Aging Wines in Wine Cellars Chemistry and Flavors – Los Angeles Wine Cellar Builders
We build Custom Wine Cellars in Los Angeles to age wine in very specific conditions for a reason. Wine is inherently a complex set of chemicals and aging is a chemical process that can be understood and managed, to a point. Just as in chaos theory though the outcome is sometimes unpredictable and this unpredictability is certainly affected by many factors.
Intricate reactions between the sugars, alcohols, esters, acids, and phenolic compounds in wine are what change the aromas and the ultimate taste of the wine in the bottle. When we deliberately attempt to age wine, we try for changes that result in the wine maturing well by acquiring a desirable blend of complimentary flavors.
Although the various reactions that take place during aging can vary the taste dramatically, so can grape varietals, vineyard locations and even the weather can make a huge and dramatic difference which means even crops coming from the same location can be markedly different from year to year. Put all these factors together and the outcome is not easily quantifiable, we are not yet, and may never be, at a point where we can exactly predict the ultimate flavors the wine will develop over time.

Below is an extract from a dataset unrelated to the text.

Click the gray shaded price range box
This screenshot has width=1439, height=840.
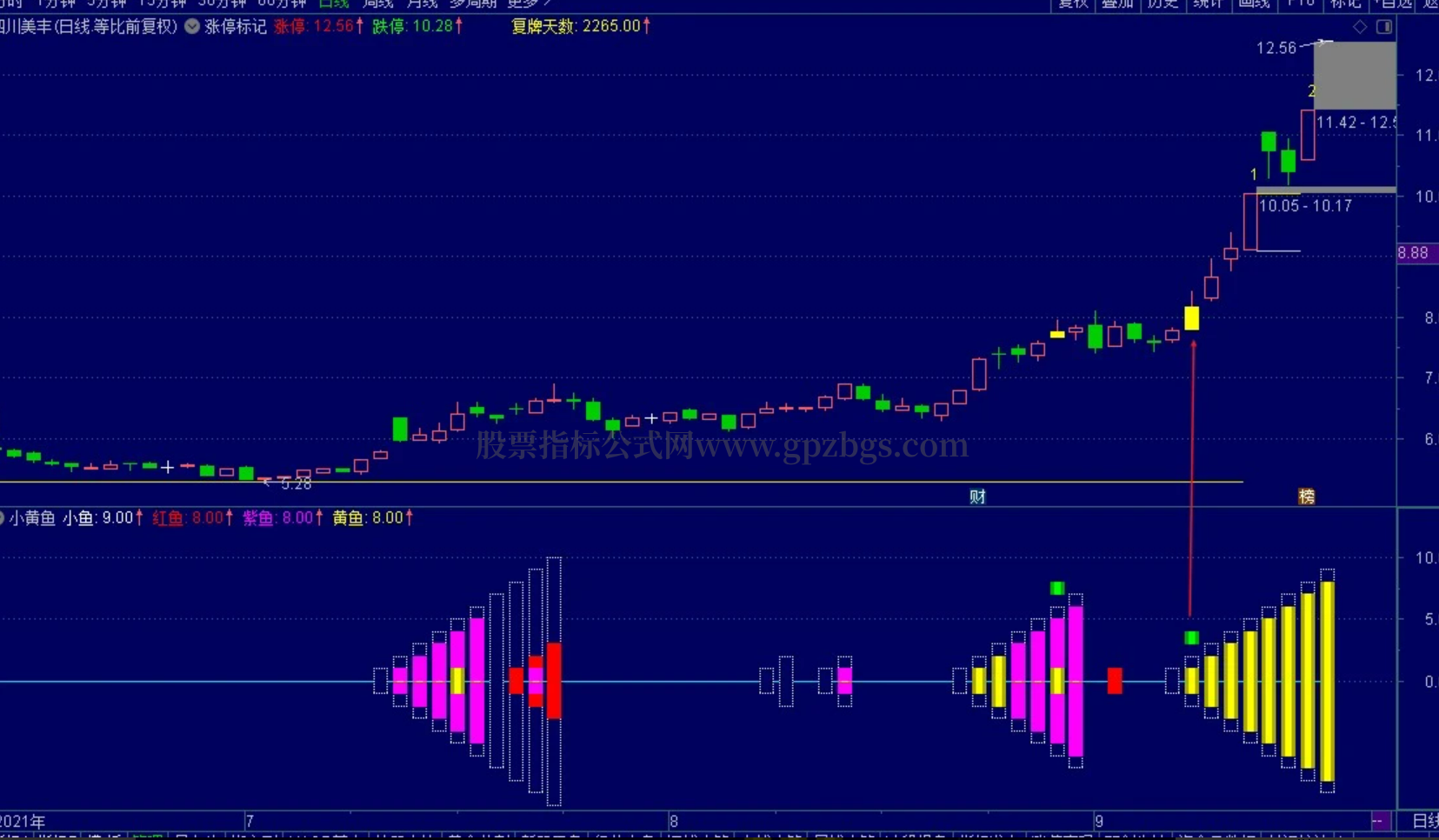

It is likely that grapes slowly evolved the sweet taste and aromatic compounds we enjoy today over many millions of years. It is probable that this came about as grapes that were more enticing for animals to consume were consumed more frequently and therefore became more widely spread in droppings (the ideal fertilizer) than grapes that were not so enticing. Therefore the more those grapes developed appetizing qualities, the more they tended to be successful at reproducing and the more tasty the varieties became.

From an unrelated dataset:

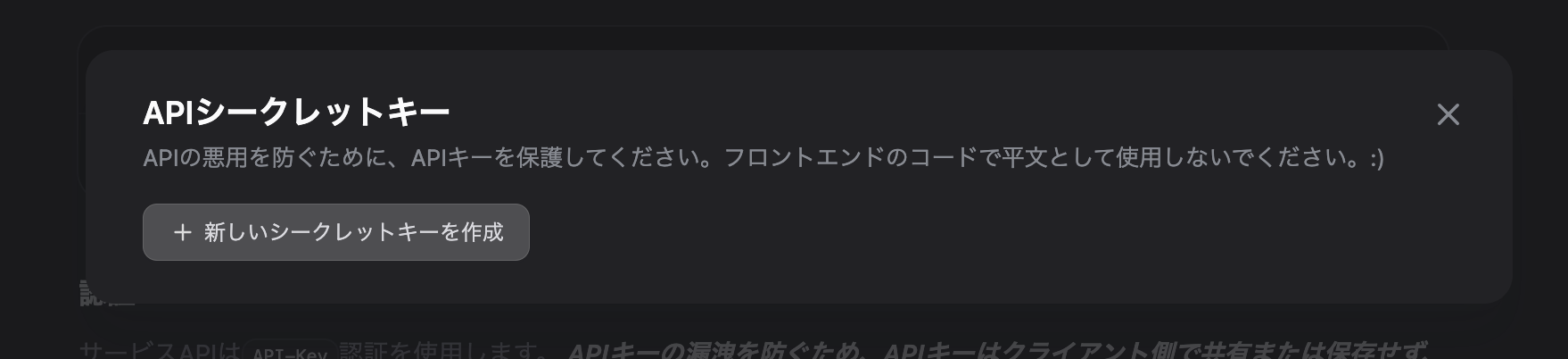
Task: Click dark backdrop to the left of dialog
Action: [39, 179]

Interestingly there is every reason to believe that early Man (and Women) played a part in this natural selection of grapes for the very flavors we enjoy so much today. It’s therefore very possible that the very taste of grapes we have today were directly influenced by our own taste preferences.
What happens when wine ages is that as the various compounds in the wine react over time, they fashion new flavors, changing the original product into something more complex and subtle. For example, an aged Pinot Noir can acquire aromas of truffles; a Syrah wine can become fragrant with a rich spice like aroma. To get the best wine aging result, we know from experience that there is an optimal temperature and humidity level, that if maintained consistently, produces the most predictable positive resulting wine.
Los Angeles as a location has an average climate that is quite unfriendly to aging wine successfully. In addition the climate can vary enormously from day to night as well as through the seasons. As Wine Cellar Builders in Los Angeles, when we build a custom wine cellar in Los Angeles in particular, and in California generally, we usually therefore advise the inclusion of a Wine Cellar Cooling System.
Clearly if you invest in a significant quantity of wine and plan to store your collection over an extended period you will want to create the optimal environment for your wine to mature in.